The idea that tight glycaemic control for everyone would improve outcomes was a hypothesis that needed to be tested 30 years ago, when the UKPDS was set up in response to the finding of increased mortality from cardiovascular disease in the earlier University Group Diabetes Programme.5 The first reports from UKPDS indicated that the strategy was successful,6 although tight control, defined as a fasting plasma glucose concentration of 6 mmol/l, using sulfonylureas and insulin had no effect on cardiovascular disease and improved microvascular outcomes only minimally—mainly the need for retinal photocoagulation.7 But in the wake of the three recent studies of tight glycaemic control in older patients with long standing diabetes, it is certainly “time to challenge conventional wisdom,” as the subtitle of a recent commentary on the ACCORD trial states.8 The optimal approach for patients remains to be elucidated.
Another question is whether all strategies to reduce glycated haemoglobin have the same effect; a recent systematic review of cardiovascular outcomes in oral drugs for diabetes shows that the level of our current understanding in this area is unsatisfactory.9 We need better evidence to evaluate the balance of risk and benefit for individual patients, and we need to move away from the simplistic idea that the value of a particular drug or strategy can be predicted by its glycaemic lowering effects.

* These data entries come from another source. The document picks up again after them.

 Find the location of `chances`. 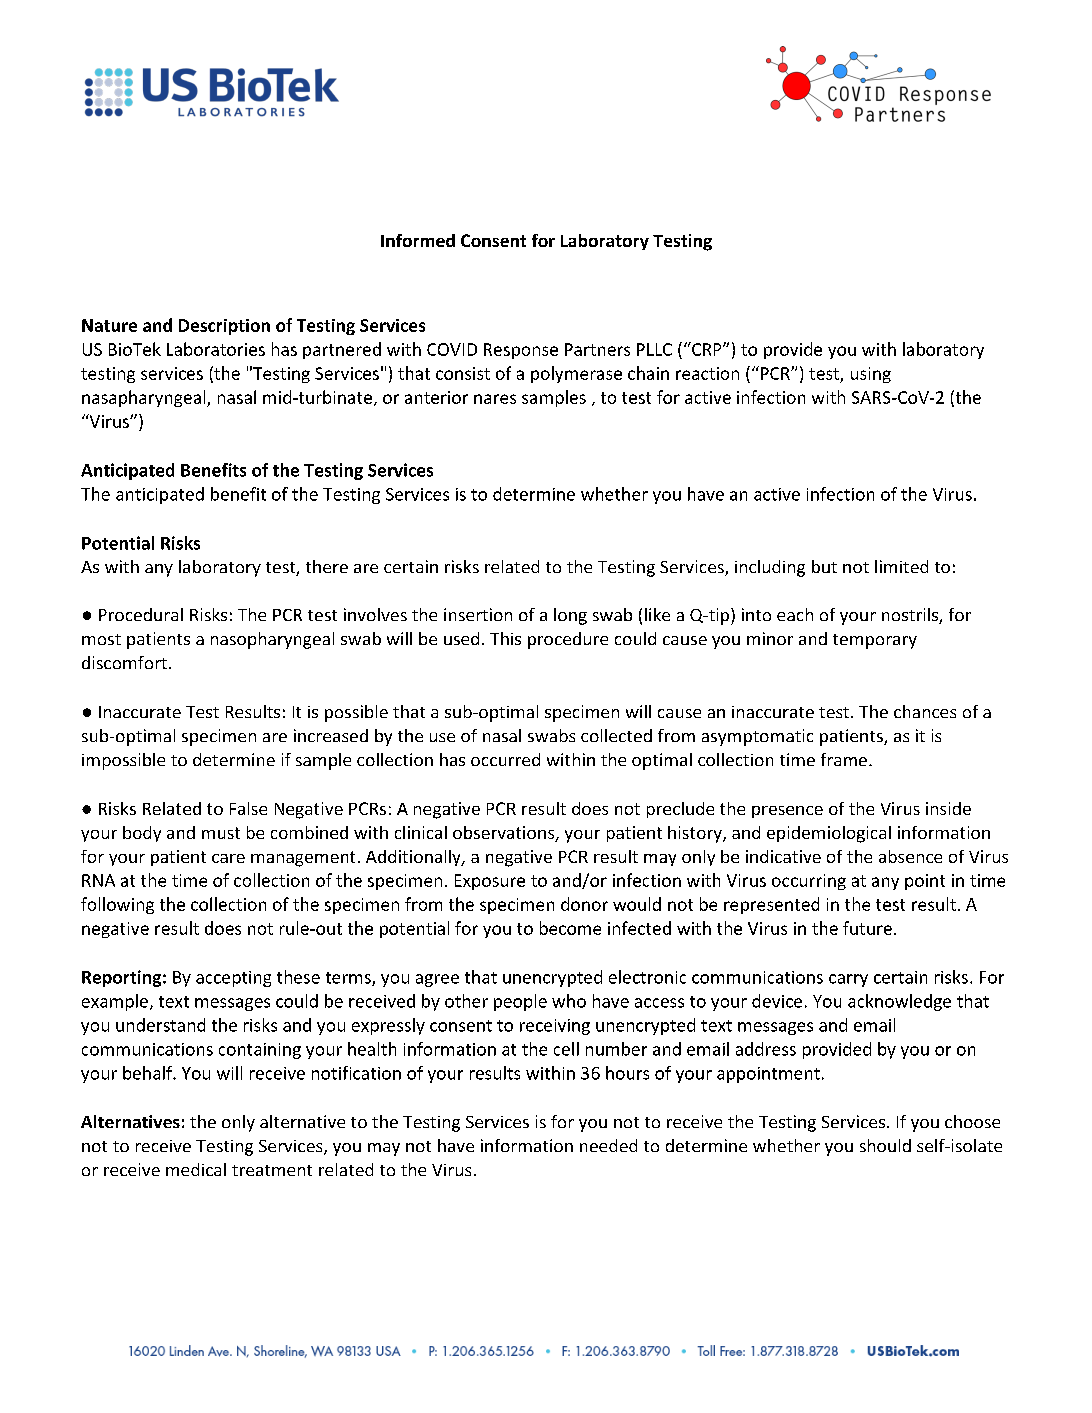

chances is located at coordinates (925, 711).
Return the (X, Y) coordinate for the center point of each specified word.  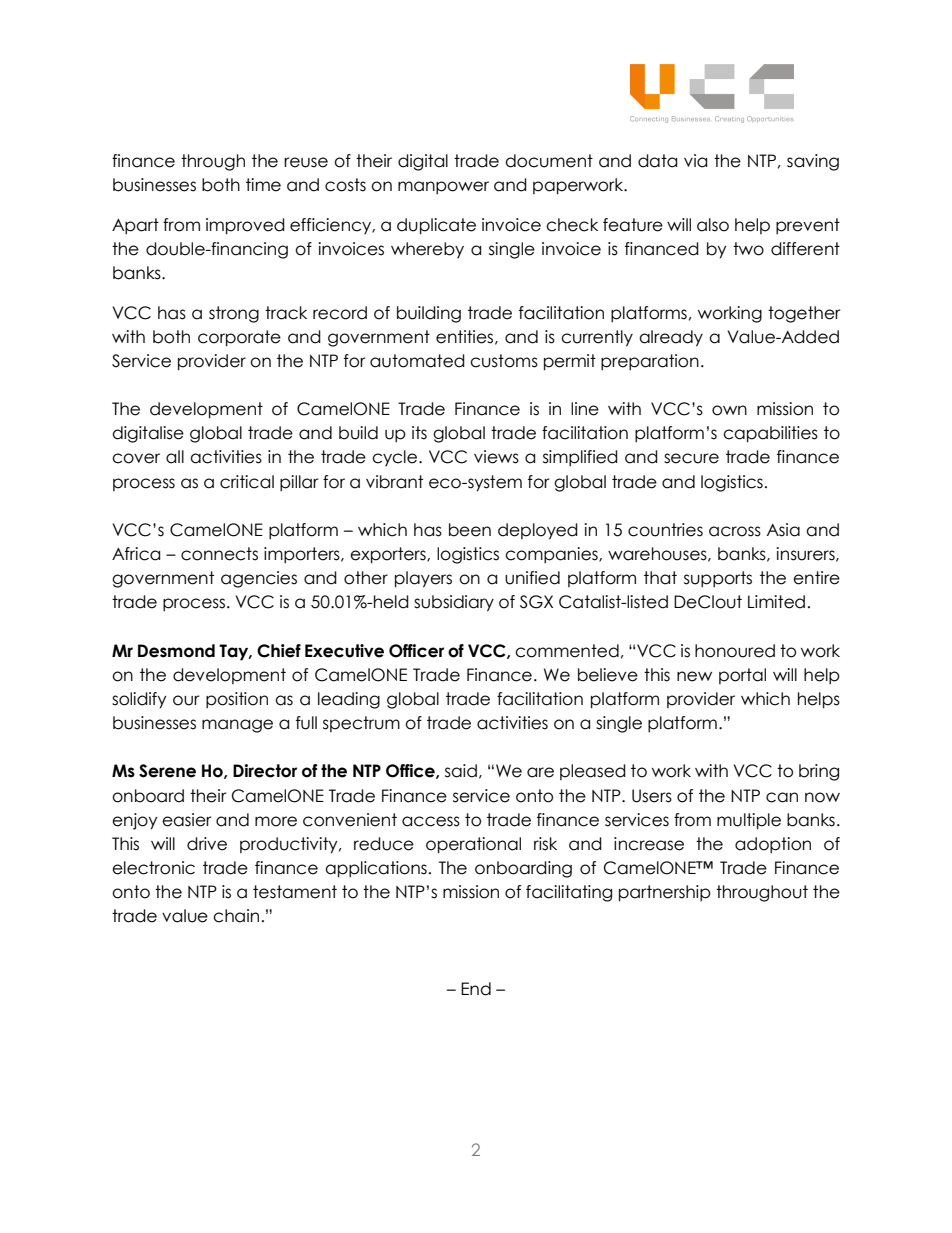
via (695, 161)
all (175, 457)
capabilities (770, 434)
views (496, 457)
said (461, 771)
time (263, 185)
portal (742, 676)
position (237, 700)
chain (236, 916)
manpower (443, 187)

Even when a drug lowers blood glucose, it may make a difference how this occurs. In UKPDS the strategy seemed to matter, with better long term outcomes seen in the overweight group treated with metformin.
The QOF in the UK has been a successful driver of evidence based improvement in the care of diabetes, particularly tight control of blood pressure and the prescription of statins. But by encouraging tighter glycaemic control in all patients with type 2 diabetes, regardless of disease duration and the drugs used to achieve control, the new QOF target encourages an outdated strategy and one that may not provide a net benefit to patients. Moreover, given the evidence and the complexity of the decision, patient preference should play a strong role in the strategy that is pursued. The change of target from 7.5% to 7% should be withdrawn before it wastes resources and possibly harms patients.
Cite this as: BMJ 2009;338:b800
Competing interests: HMK has research contracts for developing outcome measures for public health reporting with the Centers for Medicare and Medicaid Services, and he chairs a scientific advisory board for UnitedHealthcare. Neither of these roles is related specifically to the management of diabetes.
Provenance and peer review: Commissioned; not externally peer reviewed.